Dätcha Mandala - Hara Si je joue au petit jeu des allitérations en "a", dans le monde de la musique, moi je trouve "Hakuna Matata", "Aya Nakamura" et Dätcha Mandala. Pour le premier exemple, on trouve donc une comptine positive Disney Prod ; pour le deuxième exemple, voilà donc cette étonnante chanteuse qui au regard de ses textes, doit penser que le Bescherelle c'est la sauce qu'on met dans les lasagnes ; pour les derniers cités, Dätcha Mandala, c'est un peu plus complexe. Avec leur deuxième album, Hara, le trio formé par Nicolas, JB et Jérémy, t'emmène faire un tour dans les méandres du rock'n'roll, de ses origines à ses dernières oscillations, loin, très loin des autres univers précités.
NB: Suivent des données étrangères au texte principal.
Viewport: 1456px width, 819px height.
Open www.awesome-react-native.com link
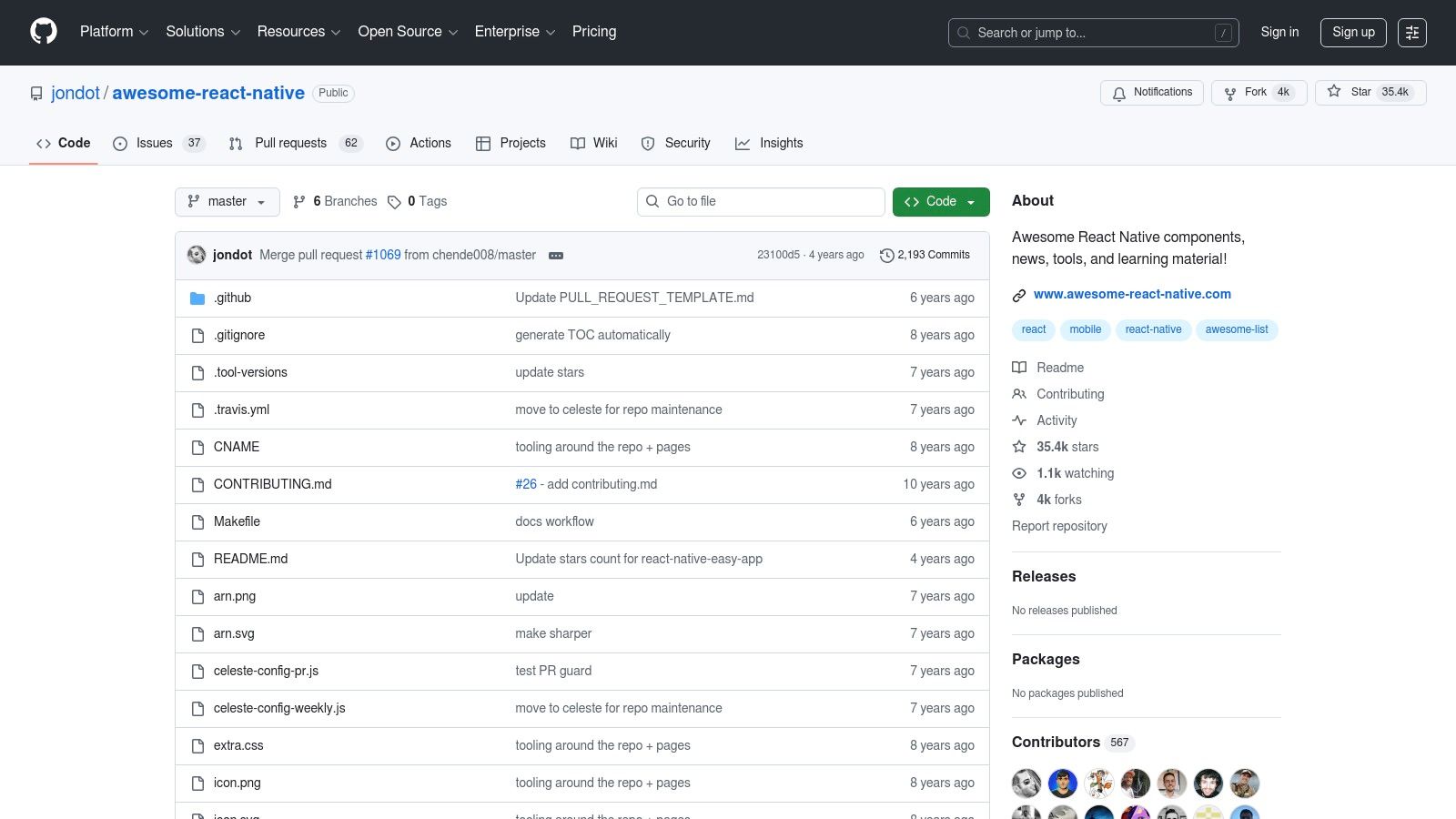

Si les morceaux d'ouverture "Stick it out" et de fermeture "Pavot", sauront te donner ta dose de guitare heavy limite stoner, d'une mélodie entraînante (surtout en introduction) et d'une batterie délurée (surtout sur le finish), au sein de cette parenthèse électrique, Dätcha Mandala va se promener vers du blues, du folk, du rock 60's, du 70's, de la country, voire même un peu de sonorités orientales. On pourrait citer comme inspiration Led Zeppellin surtout pour le timbre vocal de Nicolas, [~Lynyrd Skynyrd, The Beatles, The Doors, etc. Comme une compilation qui pourrait s'intituler "Autour du Rock'n'roll", Dätcha Mandala alterne les rythmes, les styles, les effets pour que tu passes 45 minutes distrayantes. Quand on a la maîtrise technique et artistique pour manger dans tous les râteliers tout en livrant un galette homogène, autant ne pas s'en priver.